Hello I am trying to extract text from pdf. I am using PyPDF2. It works right but there are messages says Superfluous whitespace found in object header b'60' b'0'
in the terminal.
My Code Below:
pdfFile = open(filePath, 'rb')
pdfReader = ppdf.PdfFileReader(pdfFile)
for pageIndex in range(pdfReader.numPages):
page = pdfReader.pages[pageIndex]
words = page.extract_text(0).split()
for word in words:
main_text.append(word)
# print(main_text)
I were using print(main_text)
and I thought that was the source of problem. But I removed it and I still get this annoying message in the terminal. Is there a way to prevent it?

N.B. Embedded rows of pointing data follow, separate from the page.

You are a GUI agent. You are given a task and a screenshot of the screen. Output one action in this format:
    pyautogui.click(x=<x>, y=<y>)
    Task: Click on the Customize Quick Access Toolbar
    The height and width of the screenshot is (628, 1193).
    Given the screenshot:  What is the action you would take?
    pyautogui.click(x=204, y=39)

Superfluous whitespace found in object header b'36' b'0'
Superfluous whitespace found in object header b'47' b'0'
Superfluous whitespace found in object header b'50' b'0'
Superfluous whitespace found in object header b'53' b'0'
Superfluous whitespace found in object header b'56' b'0'
This is a log message which informs you that the PDF file you're processing is not following the PDF standard. It's only a log message and not an exception as PyPDF2 is certain enough that it can still deal with that message. I think it has the log level "Warning".
If you don't want to see it, just set the loggers level to something higher, e.g. ERROR:
import logging
logger = logging.getLogger("PyPDF2")
logger.setLevel(logging.ERROR)
PyPDF2 does not have CRITICAL messages, so you can disable all log messages by setting that level.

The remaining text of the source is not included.